____ Data for processing
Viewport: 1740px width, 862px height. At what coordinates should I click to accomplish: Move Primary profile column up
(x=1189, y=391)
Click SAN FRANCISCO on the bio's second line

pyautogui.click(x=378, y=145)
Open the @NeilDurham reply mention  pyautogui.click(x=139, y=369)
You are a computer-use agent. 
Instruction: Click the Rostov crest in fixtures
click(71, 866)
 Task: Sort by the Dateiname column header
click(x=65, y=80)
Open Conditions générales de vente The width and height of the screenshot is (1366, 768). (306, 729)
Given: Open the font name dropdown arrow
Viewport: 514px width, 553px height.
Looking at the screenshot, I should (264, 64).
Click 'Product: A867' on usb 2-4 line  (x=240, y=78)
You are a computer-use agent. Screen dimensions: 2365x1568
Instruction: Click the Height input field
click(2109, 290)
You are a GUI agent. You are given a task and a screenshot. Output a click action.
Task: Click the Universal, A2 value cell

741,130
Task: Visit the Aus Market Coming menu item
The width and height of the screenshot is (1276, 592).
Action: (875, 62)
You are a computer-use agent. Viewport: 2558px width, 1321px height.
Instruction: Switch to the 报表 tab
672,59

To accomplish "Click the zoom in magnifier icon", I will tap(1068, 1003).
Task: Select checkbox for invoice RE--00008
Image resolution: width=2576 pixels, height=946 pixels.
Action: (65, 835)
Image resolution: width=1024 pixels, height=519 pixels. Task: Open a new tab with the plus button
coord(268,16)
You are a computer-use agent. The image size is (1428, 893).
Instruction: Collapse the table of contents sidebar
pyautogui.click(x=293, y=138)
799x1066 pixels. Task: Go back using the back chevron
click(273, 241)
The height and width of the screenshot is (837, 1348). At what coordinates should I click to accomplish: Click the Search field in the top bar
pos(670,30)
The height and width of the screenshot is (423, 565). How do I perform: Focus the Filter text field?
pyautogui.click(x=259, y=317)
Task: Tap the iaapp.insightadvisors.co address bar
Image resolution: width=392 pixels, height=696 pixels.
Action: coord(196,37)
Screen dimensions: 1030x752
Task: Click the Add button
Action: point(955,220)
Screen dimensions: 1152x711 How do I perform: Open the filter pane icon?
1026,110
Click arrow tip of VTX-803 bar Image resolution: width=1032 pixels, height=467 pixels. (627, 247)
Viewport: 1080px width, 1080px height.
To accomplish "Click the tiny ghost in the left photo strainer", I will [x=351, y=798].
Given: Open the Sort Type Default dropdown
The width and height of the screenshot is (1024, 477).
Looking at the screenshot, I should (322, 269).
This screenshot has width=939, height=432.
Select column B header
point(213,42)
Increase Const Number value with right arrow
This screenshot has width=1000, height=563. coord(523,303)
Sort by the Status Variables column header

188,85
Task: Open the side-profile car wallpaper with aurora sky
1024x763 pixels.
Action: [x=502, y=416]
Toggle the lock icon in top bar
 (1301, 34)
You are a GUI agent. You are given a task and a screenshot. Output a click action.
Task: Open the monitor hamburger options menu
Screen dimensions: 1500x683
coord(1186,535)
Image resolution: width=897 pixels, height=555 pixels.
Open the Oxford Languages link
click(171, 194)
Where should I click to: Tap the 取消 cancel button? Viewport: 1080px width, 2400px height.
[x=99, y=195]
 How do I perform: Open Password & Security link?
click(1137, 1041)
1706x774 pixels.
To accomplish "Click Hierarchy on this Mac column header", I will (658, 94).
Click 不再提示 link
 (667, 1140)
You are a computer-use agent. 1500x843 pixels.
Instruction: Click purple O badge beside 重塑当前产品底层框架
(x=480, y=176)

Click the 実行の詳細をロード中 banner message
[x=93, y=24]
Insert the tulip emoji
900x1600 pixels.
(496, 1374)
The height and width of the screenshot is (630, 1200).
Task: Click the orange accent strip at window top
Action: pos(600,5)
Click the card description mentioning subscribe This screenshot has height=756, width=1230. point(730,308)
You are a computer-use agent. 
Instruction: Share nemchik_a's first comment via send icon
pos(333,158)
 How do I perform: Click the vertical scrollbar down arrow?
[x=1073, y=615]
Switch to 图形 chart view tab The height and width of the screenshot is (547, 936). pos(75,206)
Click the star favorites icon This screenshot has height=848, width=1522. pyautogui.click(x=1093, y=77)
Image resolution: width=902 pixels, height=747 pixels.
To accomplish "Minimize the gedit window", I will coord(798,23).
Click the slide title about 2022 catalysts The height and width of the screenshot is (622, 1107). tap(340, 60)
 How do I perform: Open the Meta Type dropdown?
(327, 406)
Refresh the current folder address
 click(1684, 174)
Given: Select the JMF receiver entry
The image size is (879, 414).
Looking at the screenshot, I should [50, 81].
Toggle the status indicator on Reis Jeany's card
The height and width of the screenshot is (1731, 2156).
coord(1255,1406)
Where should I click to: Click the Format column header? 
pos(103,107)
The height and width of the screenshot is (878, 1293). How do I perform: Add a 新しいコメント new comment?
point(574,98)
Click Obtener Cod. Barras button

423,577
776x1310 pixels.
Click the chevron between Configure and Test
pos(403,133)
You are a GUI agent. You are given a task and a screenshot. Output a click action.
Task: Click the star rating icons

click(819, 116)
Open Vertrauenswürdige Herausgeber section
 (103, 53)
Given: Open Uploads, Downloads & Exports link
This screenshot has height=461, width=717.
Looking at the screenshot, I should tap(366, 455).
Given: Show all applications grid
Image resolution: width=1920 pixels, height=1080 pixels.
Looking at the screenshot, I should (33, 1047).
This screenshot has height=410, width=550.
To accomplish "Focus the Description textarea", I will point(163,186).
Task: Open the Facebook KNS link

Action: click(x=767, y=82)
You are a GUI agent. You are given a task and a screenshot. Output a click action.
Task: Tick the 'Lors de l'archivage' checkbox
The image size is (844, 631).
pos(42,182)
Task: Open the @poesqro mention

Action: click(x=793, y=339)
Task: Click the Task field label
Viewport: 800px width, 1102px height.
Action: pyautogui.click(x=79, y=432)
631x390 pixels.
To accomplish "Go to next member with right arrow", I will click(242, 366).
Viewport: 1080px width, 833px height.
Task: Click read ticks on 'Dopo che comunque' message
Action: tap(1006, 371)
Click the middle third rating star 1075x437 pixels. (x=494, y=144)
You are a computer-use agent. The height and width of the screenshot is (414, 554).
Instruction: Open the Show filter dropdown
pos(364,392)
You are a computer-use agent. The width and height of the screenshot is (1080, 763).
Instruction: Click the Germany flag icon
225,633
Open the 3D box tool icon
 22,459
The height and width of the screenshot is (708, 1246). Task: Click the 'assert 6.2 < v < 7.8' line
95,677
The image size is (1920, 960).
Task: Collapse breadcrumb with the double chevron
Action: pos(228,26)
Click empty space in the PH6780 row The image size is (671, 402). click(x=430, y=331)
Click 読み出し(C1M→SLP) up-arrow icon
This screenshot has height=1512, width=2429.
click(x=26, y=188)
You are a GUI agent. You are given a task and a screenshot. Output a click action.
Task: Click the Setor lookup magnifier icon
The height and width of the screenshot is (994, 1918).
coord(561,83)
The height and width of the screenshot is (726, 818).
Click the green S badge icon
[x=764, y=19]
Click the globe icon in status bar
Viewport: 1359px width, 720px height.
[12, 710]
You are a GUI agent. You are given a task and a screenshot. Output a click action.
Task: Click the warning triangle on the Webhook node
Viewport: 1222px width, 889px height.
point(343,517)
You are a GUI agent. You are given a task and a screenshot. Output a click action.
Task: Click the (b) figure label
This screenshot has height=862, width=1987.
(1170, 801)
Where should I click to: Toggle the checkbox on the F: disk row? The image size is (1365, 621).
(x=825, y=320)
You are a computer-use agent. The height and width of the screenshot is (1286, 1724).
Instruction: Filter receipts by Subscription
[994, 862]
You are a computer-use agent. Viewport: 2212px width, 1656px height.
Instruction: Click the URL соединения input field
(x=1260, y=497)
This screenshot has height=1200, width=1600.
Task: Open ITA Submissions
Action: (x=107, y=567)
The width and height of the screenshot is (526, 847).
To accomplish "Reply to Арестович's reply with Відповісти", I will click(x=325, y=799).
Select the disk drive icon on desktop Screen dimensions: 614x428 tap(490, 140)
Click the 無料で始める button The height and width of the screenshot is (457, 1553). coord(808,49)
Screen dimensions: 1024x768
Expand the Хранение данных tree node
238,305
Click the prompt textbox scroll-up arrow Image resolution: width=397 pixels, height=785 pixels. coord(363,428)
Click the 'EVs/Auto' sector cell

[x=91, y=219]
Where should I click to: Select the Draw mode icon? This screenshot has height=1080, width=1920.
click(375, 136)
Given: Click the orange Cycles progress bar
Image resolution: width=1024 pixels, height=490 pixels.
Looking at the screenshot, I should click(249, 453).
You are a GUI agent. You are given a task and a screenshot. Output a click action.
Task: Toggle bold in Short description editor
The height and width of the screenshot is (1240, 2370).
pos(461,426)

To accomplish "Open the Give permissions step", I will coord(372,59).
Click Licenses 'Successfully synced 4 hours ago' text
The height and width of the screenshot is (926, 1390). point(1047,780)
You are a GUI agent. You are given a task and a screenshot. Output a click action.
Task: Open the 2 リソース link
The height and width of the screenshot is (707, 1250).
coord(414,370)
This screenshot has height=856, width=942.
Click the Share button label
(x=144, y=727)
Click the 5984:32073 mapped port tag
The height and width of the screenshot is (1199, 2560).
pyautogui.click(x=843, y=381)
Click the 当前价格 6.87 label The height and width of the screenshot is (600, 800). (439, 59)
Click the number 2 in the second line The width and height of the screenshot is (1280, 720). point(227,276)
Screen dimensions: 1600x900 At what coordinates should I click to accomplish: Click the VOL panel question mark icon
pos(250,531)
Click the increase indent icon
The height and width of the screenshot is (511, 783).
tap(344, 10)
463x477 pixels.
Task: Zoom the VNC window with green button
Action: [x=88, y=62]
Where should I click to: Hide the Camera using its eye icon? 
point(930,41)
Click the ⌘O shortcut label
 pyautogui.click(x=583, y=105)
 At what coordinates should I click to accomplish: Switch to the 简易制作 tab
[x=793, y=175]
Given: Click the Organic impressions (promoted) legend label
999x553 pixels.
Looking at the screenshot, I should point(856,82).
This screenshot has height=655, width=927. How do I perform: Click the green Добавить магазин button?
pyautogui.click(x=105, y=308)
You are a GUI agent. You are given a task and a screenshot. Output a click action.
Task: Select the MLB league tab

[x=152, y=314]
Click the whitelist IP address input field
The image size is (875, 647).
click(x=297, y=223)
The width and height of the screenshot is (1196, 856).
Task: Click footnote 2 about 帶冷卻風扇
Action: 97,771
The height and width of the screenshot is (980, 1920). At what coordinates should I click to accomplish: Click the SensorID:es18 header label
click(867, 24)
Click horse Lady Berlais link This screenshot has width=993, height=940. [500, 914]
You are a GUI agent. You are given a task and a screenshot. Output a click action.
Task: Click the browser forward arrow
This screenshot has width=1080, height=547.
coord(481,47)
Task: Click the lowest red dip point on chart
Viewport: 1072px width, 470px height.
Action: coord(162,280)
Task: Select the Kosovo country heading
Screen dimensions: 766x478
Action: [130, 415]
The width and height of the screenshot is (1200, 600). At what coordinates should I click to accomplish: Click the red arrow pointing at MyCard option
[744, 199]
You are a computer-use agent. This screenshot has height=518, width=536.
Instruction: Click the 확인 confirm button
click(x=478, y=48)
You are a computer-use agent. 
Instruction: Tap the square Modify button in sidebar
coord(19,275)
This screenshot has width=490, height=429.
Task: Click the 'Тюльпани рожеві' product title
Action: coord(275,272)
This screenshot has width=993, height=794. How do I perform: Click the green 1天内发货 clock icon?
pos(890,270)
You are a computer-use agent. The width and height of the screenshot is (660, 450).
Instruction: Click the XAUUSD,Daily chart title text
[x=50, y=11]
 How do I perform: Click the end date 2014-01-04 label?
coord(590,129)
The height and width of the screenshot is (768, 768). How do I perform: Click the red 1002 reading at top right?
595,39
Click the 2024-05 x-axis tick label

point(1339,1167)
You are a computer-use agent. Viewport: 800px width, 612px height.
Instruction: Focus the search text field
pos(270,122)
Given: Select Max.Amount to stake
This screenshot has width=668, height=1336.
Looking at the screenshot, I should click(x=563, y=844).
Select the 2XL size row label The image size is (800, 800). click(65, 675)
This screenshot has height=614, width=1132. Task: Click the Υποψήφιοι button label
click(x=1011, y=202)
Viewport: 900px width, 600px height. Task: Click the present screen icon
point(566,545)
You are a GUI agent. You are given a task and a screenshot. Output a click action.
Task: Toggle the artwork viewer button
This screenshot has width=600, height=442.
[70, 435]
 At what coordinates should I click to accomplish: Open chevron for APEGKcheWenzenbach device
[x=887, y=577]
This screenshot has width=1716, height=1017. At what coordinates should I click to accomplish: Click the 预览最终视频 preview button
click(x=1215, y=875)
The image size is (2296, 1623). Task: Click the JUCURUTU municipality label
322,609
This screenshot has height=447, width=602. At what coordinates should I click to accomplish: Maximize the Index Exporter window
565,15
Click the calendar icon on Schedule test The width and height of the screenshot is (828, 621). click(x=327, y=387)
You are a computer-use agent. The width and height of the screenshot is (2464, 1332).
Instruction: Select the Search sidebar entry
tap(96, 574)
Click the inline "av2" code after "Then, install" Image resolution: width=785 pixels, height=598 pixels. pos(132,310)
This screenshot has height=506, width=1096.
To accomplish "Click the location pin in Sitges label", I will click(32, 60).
________
:: Aim of the exercise ::
Convert the records into a Markdown table with the columns Row and Line. Begin at the line that contains "Given: Select Max.Amount to stake", stop after the line that contains "Click the calendar", and leave out any blank lines.

:: In response ::
| Row | Line |
|---|---|
| 1 | Given: Select Max.Amount to stake |
| 2 | This screenshot has width=668, height=1336. |
| 3 | Looking at the screenshot, I should click(x=563, y=844). |
| 4 | Select the 2XL size row label The image size is (800, 800). click(65, 675) |
| 5 | This screenshot has height=614, width=1132. Task: Click the Υποψήφιοι button label |
| 6 | click(x=1011, y=202) |
| 7 | Viewport: 900px width, 600px height. Task: Click the present screen icon |
| 8 | point(566,545) |
| 9 | You are a GUI agent. You are given a task and a screenshot. Output a click action. |
| 10 | Task: Toggle the artwork viewer button |
| 11 | This screenshot has width=600, height=442. |
| 12 | [70, 435] |
| 13 |  At what coordinates should I click to accomplish: Open chevron for APEGKcheWenzenbach device |
| 14 | [x=887, y=577] |
| 15 | This screenshot has width=1716, height=1017. At what coordinates should I click to accomplish: Click the 预览最终视频 preview button |
| 16 | click(x=1215, y=875) |
| 17 | The image size is (2296, 1623). Task: Click the JUCURUTU municipality label |
| 18 | 322,609 |
| 19 | This screenshot has height=447, width=602. At what coordinates should I click to accomplish: Maximize the Index Exporter window |
| 20 | 565,15 |
| 21 | Click the calendar icon on Schedule test The width and height of the screenshot is (828, 621). click(x=327, y=387) |